不動産私募ファンドに関する実態調査
 ~2022年7月 調査結果~

株式会社三井住友トラスト基礎研究所

     本調査は一般社団法人不動産証券化協会(ARES)と株式会社三井住友トラスト基礎研究所(SMTRI)が共同で実施した、第1回「不動産私募ファンドに関する実態調査」である。SMTRI単独では、2003年12月より本調査をアンケート形式で行っており、今回の調査で34回目となる。今回調査では77社の不動産運用会社等から回答を得、共同調査への移行により回答社数および有効回答率が増加し、調査精度を高めることができた。

  - 調査対象:国内不動産を対象に不動産私募ファンドを組成・運用している不動産運用会社
  - アンケート送付先数:125社
  - 回答社数:77社(有効回答率:61.6%)
  - 調査時期:2022年7月~8月(2022年6月末基準)

不動産私募ファンドの市場規模は、私募REIT・グローバルファンドを含めて26.5兆円と推計

  • 上記アンケート結果およびヒアリング・公表情報をもとに、2022年6月末時点の不動産私募ファンド(私募REIT含む)の市場規模(運用資産額ベース)を26.5兆円と推計した。この数値は、ARESが把握している国内私募REITおよびSMTRIが把握しているグローバルファンド(※)の国内不動産運用資産額を含めている。SMTRIの前回調査の運用資産額(2021年12月末時点:24.1兆円)から約2.4兆円(約10.0%)増加し、国内不動産私募ファンドの市場規模拡大ペースが加速している。運用資産規模を拡大させた運用会社数が規模を縮小した運用会社数を大きく上回り、円安進行を背景とした外資系運用会社だけでなく、国内運用会社でも大幅に資産規模を拡大させた運用会社が多くみられた。私募REIT市場も銘柄数・資産規模ともに順調に拡大している。超低金利の継続と歴史的な円安を背景に、海外投資家資金は私募ファンド市場により一層流入しており、国内投資家資金とともに不動産私募ファンド市場を更に拡大させていることが確認された。

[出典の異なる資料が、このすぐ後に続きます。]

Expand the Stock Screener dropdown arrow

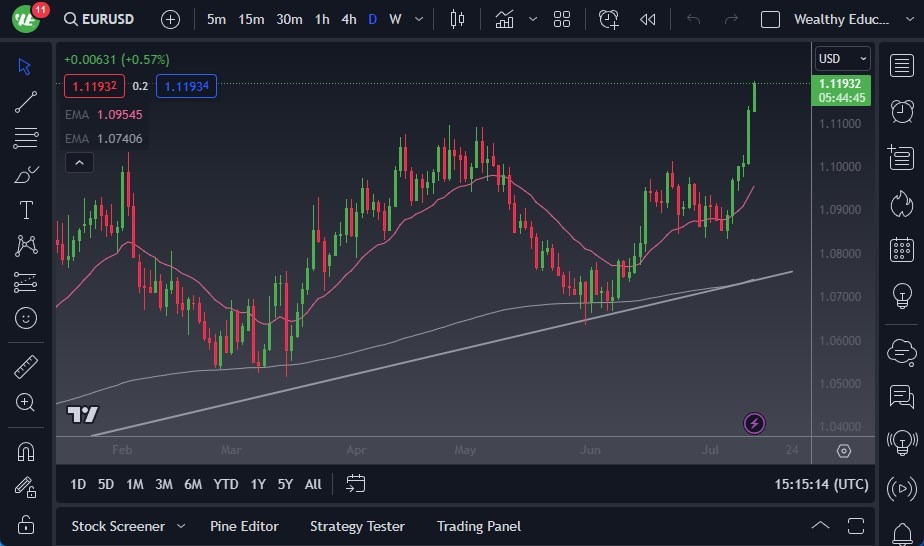coord(181,526)
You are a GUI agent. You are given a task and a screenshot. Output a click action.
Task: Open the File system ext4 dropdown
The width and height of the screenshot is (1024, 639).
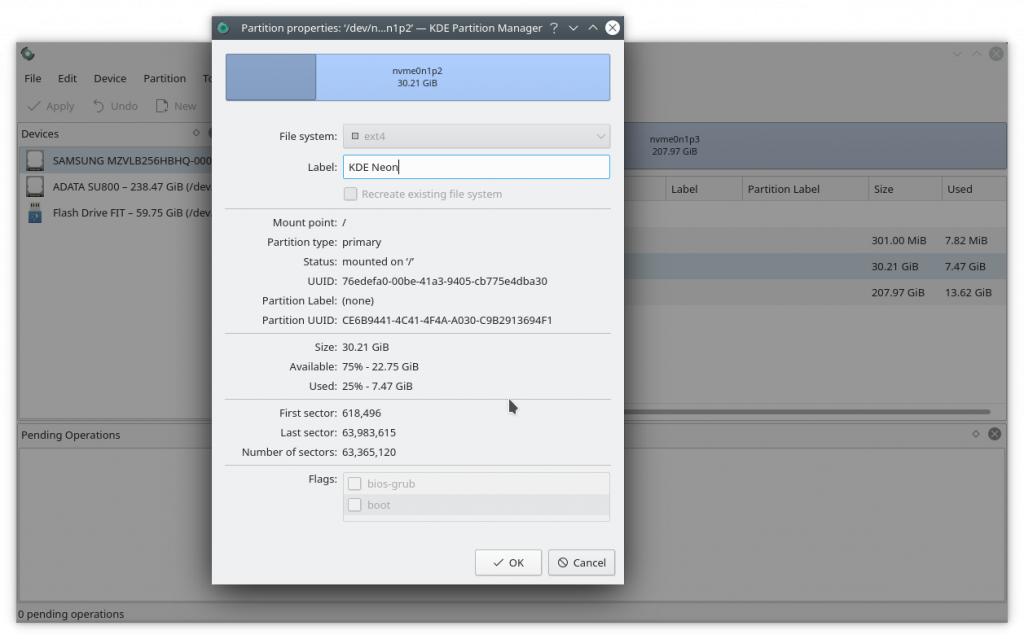(x=476, y=136)
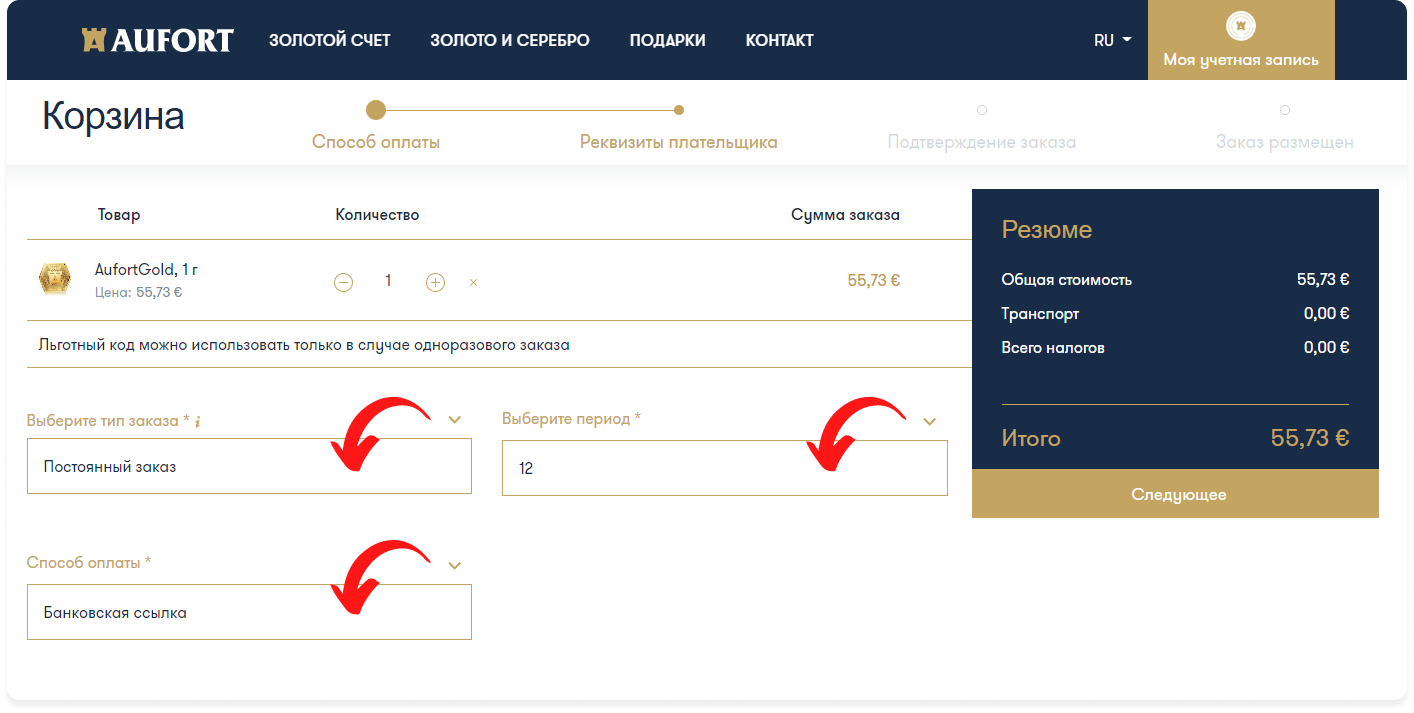Remove AufortGold item with the x icon
This screenshot has width=1414, height=713.
(473, 282)
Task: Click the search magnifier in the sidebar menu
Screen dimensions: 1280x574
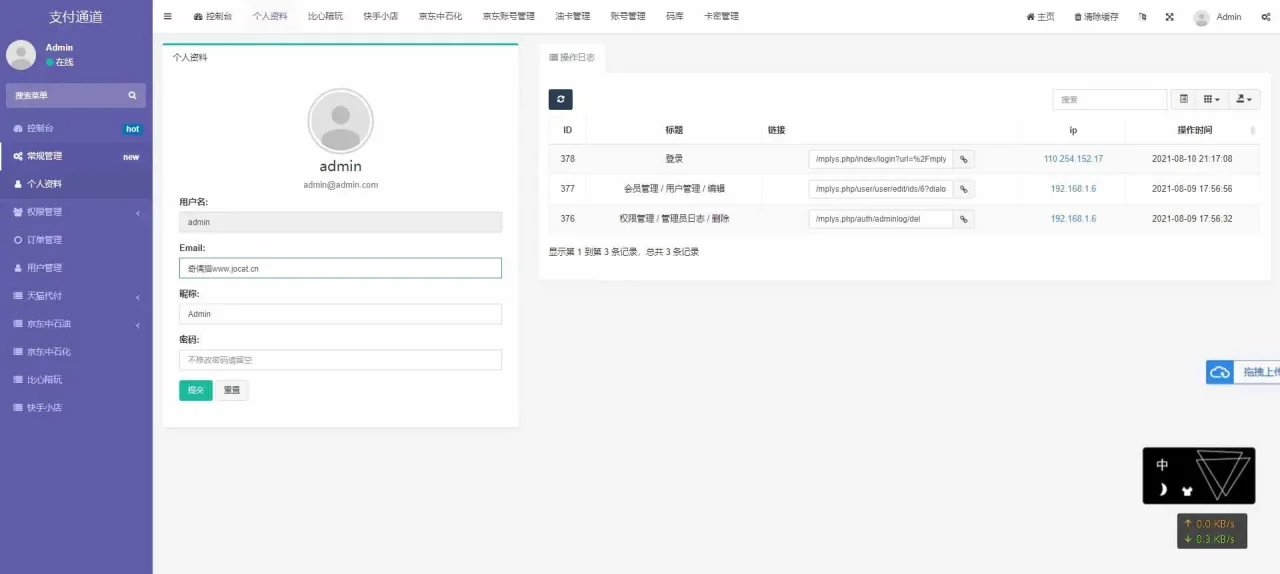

    ※グロ-バルファンド・・・日本以外の国も投資対象とするファンドとして定義

運用会社の物件タイプごとの投資戦略に変化の兆し。物件取得環境が厳しい中で売却活動は引き続き低調

  • 2022年上半期も「住宅」と「物流」への投資額を増やす傾向が継続した。「オフィス」、「商業」、「ホテル」では引き続き投資額を「減少」または「やや減少」させたとする回答が一定程度見られるが、前回調査との比較では、海外投資家の「オフィス」を除き、「減少」または「やや減少」させたとする回答割合は低下した。「ホテル」については「やや増加」の回答割合が「減少」と「やや減少」の回答割合を上回った。今後注力していきたい物件タイプについても、「物流」の回答割合が減少した一方、「オフィス」、「住宅」、「ホテル」は増加している。新型コロナウイルス感染症拡大以降、多くの運用会社が「住宅」と「物流」への投資額を増加させてきたが、足下では「物流」投資拡大に一服感もあり、With・Afterコロナ時代を見据え、運用会社の物件タイプごとの投資戦略に変化の兆しが見られる。
  • 2022年上半期に物件取得を行ったとする回答割合は58%となり、過去調査と比較するとやや低い水準となったが、過半の運用会社が物件を取得している。同時期に物件売却を行ったとする回答割合は40%となり、2016年以降物件売却を行ったとする回答割合が過半を下回るケースが多い。不動産価格の高騰および取得競争の激化が継続する中で、物件売却活動は低調であり、多くの運用会社がポートフォリオの維持・拡大に努めていることがうかがえる。